I’ve always loved to read. As a kid, I devoured book after book, and the need to read has never really left me. I even studied literature in college.
Every night before I go to sleep, you can find me tucked up in bed with my nose deep in a book. Without fail.
But you won’t find me reading the latest book on entrepreneurship or how to get more work done in less time. No, I almost exclusively read fiction.
I know what you may be thinking. But Maria, what could you possibly gain from reading fiction?
But the truth is I get so much more out of reading fiction than I do reading non-fiction. Here’s why you should consider reading more fiction too:
Fiction is fun.
I’ve seen a lot of articles on Medium claiming that “these 10 books will change your life” and the list is almost always non-fiction books. But where does it say that what you read needs to change your life? I’ve read plenty of books that haven’t changed my life. But the ones that did change my life were almost always fiction, not non-fiction.
Your goal when reading shouldn’t be to gain some life-changing secret, some way to hack your productivity or make your millions. You should read solely for the sake of reading.

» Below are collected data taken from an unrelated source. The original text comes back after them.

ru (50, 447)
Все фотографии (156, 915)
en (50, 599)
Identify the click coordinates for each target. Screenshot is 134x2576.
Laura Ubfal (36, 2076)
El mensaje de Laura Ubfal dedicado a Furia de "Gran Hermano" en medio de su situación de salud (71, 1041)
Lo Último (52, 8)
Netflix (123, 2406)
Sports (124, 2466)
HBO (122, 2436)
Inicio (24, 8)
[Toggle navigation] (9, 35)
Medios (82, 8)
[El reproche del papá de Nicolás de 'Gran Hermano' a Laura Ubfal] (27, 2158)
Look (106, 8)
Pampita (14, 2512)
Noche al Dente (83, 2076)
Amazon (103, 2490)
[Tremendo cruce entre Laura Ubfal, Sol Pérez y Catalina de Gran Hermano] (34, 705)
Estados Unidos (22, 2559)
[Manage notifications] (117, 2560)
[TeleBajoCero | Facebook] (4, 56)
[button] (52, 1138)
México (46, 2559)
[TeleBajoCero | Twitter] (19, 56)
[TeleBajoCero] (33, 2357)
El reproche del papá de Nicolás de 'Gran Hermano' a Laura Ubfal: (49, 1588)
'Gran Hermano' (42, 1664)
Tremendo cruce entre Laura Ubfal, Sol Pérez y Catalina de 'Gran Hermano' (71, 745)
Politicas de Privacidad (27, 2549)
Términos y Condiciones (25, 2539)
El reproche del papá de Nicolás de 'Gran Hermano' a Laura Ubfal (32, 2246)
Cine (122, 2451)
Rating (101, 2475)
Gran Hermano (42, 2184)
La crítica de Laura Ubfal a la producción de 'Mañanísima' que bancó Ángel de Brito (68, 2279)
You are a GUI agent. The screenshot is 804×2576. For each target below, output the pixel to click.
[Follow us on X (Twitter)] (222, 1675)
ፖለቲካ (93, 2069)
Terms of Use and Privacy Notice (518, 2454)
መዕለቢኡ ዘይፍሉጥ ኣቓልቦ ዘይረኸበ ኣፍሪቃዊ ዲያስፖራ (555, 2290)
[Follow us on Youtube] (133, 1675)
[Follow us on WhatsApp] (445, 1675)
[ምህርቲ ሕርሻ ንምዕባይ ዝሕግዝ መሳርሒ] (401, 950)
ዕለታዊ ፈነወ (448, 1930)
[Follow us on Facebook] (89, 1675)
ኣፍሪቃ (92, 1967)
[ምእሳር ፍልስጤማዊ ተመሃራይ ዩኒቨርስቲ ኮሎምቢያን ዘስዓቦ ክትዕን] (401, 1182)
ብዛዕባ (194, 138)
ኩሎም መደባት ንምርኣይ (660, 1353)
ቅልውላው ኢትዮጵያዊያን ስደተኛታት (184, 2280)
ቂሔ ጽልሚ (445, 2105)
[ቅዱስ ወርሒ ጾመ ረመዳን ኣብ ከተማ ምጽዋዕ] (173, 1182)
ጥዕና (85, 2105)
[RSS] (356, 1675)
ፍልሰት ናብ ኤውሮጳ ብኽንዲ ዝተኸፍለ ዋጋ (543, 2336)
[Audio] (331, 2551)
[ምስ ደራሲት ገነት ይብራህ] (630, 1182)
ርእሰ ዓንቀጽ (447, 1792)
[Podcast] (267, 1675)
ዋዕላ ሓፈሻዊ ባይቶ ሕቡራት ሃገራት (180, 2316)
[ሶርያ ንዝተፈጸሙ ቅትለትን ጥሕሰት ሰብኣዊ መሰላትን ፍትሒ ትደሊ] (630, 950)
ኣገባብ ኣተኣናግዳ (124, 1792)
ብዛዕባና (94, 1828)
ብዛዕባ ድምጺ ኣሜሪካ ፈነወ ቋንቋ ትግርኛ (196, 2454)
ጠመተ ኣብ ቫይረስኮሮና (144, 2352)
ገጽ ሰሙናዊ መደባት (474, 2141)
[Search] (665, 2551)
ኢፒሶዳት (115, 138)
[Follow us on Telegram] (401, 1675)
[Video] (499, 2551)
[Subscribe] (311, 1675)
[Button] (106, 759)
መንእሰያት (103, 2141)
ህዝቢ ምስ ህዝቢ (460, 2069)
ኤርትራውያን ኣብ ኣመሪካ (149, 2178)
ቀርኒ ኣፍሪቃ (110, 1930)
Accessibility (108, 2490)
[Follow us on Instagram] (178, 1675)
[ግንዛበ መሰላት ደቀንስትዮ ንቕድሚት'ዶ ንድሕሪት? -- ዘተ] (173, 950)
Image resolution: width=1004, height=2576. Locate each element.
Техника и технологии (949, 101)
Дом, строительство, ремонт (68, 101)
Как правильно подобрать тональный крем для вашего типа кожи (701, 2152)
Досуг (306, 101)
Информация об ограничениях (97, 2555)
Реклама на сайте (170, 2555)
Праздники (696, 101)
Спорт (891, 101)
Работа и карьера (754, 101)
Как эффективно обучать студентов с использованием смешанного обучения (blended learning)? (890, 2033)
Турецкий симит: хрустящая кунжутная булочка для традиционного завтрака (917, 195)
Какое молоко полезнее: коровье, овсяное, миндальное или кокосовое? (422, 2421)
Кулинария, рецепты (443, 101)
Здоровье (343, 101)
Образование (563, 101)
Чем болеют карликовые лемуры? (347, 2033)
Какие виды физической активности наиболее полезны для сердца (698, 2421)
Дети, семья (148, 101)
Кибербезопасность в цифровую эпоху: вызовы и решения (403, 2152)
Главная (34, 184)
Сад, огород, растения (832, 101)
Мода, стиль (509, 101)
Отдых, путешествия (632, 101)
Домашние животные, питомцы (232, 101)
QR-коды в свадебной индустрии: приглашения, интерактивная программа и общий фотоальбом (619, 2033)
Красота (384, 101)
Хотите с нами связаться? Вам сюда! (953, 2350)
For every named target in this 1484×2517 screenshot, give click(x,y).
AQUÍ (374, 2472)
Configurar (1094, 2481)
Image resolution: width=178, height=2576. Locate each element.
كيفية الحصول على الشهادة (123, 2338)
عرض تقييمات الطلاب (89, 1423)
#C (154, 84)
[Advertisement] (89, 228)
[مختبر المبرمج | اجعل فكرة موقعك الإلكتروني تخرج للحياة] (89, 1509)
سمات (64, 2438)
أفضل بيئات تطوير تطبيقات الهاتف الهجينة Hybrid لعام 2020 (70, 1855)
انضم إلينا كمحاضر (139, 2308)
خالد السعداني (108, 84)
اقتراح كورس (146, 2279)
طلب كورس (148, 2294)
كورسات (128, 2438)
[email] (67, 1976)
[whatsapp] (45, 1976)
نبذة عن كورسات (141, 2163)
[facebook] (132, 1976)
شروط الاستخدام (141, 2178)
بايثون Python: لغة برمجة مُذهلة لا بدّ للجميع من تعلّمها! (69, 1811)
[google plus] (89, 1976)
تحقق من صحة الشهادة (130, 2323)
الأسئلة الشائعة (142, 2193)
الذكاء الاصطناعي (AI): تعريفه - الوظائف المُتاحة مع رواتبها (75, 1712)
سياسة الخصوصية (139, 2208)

Reading, first and foremost, is a hobby that is meant to be enjoyed. If you’re not enjoying what you’re reading, why even read at all? Reading has even been proven to reduce stress and actually make you happier. But if you’re only reading to find the pot at the end of the rainbow, are you really enjoying yourself?
Fiction makes you smarter.
When you read regularly, you’re constantly taking in new words and phrases. That in turn will help you build your vocabulary and become a more accomplished wordsmith yourself.
And if you’re an aspiring writer, as many here on Medium are, vocabulary is important.
Reading fiction gives you not only new words, but also new ways of expressing yourself. One writer may describe a character or a scene in a way that makes you think differently. This will then affect your own writing and help you grow.
Fiction teaches you how to write.
Fiction shares new perspectives.
In a world that is characterized by so much hate and division, fiction is one way to bring people together. When you read a piece of fiction, you put yourself inside the head of a completely different person. Sometimes this means a person from a different era or a different world. But it could also mean a different gender, sexual orientation, race, culture or age.
Reading allows us to see the world through the eyes of someone else. And when you understand someone else’s experience of the world, you have greater empathy for people in the real world.
Fiction, especially through books, is so powerful in its ability to give us a deep understanding of others. Reading allows you to dive in and experience someone else’s world in a wholehearted way. And I think a lot of that is missing from non-fiction, self-help style books.
When you read a self-help book, you’re looking to gain something for yourself. When you read fiction, you may be looking to gain enjoyment for yourself, but you also unexpectedly gain knowledge that you probably weren’t looking for in the first place, but will benefit you all the same.
Fiction gives you life lessons.
As children, stories were how we learned. They gave us valuable lessons that we carried with us throughout our lives. Lessons about friendship, love and growing up.
But in adulthood, there is still room for life lessons. So many of the books I read today teach me things that are just as valuable as the lessons I learned from my childhood books. These lessons may not be as obvious as the ones given in self-help books, but they are often more profound.
I’m not saying you should entirely give up on self-help books. If they work for you, then great. But consider adding some fiction books into your reading routine. You may be surprised at what you find.